Looking at the records below, say how many lines include "value", and add nothing else.

Collected data entries:
--- --- ---

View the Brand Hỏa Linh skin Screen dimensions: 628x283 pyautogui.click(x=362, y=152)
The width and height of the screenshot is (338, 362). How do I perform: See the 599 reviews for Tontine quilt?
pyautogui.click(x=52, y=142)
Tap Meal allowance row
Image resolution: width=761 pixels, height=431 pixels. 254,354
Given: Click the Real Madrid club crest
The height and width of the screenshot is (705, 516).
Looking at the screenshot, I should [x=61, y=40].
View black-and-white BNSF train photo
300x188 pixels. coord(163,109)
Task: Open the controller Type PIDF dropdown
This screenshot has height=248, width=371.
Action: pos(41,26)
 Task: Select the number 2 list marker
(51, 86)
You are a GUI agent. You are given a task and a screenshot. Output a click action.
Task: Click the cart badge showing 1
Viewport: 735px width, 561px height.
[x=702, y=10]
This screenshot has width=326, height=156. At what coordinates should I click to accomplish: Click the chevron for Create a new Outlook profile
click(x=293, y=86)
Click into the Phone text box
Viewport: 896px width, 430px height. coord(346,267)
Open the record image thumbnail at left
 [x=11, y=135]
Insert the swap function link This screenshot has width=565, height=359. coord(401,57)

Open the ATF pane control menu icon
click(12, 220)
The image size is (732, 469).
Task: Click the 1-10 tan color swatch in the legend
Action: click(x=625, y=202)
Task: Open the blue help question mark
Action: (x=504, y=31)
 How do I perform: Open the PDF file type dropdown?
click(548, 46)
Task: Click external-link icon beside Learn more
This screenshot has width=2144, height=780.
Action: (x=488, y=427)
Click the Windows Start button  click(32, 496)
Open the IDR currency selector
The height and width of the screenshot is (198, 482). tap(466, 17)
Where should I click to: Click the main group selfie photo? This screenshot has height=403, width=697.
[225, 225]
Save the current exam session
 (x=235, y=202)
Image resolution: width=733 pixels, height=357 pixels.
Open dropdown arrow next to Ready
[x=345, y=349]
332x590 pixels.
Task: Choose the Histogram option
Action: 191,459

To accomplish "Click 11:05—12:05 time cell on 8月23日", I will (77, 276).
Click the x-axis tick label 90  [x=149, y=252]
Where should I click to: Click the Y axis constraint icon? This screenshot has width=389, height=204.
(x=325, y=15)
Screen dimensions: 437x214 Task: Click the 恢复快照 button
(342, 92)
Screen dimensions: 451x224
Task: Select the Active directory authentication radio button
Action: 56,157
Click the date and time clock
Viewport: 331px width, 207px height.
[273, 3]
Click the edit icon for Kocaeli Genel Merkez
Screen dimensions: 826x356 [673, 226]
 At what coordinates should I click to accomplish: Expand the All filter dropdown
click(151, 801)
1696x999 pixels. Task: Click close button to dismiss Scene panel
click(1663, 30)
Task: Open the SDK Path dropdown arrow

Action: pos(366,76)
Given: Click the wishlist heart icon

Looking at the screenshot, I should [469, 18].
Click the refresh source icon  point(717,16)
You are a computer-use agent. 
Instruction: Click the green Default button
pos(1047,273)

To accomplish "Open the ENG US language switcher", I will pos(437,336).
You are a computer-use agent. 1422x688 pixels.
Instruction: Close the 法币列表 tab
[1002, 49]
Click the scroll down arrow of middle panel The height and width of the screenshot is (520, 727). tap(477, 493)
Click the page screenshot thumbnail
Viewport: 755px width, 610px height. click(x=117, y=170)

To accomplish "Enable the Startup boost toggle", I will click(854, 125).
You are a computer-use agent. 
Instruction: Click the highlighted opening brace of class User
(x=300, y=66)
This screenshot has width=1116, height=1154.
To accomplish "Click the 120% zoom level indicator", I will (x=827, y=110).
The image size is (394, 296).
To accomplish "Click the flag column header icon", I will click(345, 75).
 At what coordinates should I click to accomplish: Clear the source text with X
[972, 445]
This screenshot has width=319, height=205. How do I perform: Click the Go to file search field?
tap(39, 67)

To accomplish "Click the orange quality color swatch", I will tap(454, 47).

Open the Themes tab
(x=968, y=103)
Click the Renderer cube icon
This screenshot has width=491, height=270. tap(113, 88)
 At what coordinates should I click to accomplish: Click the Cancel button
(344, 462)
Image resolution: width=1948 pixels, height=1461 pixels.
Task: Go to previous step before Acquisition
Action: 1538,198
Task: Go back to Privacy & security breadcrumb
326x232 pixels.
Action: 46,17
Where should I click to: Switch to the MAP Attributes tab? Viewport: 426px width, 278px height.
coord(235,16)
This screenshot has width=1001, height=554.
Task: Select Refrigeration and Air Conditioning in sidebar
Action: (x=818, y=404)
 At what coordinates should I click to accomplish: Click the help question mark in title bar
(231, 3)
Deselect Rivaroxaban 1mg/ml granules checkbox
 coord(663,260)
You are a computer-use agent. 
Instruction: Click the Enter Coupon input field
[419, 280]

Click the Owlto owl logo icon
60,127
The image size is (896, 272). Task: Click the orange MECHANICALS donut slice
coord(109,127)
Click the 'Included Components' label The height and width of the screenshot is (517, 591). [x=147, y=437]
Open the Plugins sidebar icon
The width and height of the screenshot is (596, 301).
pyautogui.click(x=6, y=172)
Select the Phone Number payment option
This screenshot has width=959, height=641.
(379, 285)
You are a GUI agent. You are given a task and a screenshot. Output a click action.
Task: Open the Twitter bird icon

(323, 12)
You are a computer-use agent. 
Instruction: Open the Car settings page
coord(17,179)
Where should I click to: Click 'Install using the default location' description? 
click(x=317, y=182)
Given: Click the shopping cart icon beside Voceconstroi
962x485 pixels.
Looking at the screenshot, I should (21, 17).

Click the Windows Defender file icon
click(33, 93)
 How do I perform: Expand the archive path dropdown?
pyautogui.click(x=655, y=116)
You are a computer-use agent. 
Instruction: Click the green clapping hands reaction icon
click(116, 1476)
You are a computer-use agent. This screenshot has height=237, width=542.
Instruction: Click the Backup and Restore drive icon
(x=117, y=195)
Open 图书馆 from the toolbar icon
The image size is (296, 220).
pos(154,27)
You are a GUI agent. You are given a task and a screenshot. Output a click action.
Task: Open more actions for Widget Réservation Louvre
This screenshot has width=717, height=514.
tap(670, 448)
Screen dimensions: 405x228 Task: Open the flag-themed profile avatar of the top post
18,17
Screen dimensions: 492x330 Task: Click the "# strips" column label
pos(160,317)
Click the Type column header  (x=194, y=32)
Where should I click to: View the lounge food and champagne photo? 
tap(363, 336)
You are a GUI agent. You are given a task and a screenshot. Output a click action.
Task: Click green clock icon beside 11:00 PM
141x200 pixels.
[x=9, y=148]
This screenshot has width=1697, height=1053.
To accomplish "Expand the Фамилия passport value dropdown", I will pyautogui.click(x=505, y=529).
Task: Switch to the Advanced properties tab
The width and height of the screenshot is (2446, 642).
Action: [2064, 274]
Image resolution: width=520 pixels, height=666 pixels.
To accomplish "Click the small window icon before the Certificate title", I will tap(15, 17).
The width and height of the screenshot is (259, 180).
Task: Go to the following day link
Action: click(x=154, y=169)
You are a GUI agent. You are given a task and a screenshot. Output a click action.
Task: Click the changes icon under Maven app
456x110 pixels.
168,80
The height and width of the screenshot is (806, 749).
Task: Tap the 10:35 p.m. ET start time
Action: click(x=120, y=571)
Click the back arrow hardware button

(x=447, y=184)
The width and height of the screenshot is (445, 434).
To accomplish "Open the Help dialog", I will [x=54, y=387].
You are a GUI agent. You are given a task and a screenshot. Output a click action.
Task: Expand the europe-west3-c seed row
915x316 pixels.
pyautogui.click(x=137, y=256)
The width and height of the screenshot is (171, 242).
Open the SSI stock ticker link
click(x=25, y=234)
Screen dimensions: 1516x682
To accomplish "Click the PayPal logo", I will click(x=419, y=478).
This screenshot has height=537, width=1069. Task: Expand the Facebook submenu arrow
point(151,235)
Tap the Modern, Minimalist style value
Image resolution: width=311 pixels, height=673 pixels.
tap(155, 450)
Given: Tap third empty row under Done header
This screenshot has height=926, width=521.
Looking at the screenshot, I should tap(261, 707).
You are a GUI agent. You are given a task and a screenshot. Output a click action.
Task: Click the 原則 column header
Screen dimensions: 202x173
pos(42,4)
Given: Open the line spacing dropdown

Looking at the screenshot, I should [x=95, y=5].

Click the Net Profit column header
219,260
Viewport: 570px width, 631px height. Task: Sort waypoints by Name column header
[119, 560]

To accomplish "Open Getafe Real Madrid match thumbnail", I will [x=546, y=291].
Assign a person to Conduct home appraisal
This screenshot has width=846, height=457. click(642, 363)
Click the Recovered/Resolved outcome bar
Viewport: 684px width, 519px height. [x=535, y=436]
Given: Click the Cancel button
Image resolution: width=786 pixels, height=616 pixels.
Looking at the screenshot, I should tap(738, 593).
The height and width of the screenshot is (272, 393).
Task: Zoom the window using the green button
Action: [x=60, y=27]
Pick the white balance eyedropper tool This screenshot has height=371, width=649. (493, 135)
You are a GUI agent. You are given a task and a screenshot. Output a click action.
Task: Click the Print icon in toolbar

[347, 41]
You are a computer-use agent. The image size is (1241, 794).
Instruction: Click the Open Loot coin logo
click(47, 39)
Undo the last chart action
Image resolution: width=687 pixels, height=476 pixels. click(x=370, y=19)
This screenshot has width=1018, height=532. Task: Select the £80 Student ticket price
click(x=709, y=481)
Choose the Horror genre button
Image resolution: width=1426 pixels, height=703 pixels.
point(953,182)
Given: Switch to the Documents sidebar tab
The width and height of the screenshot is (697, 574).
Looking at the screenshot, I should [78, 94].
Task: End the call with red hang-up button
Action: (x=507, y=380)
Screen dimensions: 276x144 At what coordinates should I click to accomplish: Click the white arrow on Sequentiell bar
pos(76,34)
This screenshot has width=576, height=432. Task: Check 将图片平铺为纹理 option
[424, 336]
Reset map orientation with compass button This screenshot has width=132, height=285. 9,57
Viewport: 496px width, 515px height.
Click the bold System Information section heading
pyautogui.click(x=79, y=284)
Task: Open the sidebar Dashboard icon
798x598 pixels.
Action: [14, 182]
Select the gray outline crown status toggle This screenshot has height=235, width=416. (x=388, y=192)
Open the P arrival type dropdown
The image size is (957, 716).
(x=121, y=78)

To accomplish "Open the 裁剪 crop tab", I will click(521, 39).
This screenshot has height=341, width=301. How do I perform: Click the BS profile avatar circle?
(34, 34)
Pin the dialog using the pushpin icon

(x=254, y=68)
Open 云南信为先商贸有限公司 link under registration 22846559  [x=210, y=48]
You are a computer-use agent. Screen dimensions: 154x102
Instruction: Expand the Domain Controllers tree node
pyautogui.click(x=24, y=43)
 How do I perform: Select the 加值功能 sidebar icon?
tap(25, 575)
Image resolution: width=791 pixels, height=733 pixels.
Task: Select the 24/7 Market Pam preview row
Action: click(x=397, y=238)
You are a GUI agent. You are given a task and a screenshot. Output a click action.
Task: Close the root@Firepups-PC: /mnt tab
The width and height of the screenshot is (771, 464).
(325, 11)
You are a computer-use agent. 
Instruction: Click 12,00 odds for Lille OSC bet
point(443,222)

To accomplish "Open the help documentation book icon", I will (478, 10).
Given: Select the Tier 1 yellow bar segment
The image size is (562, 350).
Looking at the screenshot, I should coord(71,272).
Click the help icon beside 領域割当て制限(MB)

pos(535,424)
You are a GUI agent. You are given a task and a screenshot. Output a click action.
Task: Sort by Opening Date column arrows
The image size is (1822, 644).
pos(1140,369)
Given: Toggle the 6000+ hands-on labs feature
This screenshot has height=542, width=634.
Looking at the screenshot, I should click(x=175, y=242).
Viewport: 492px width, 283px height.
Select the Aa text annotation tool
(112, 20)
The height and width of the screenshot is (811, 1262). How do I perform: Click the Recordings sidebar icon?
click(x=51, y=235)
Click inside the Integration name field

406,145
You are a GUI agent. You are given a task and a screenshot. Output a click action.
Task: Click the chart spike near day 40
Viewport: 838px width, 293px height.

--- --- ---

*Solution to this problem:*
2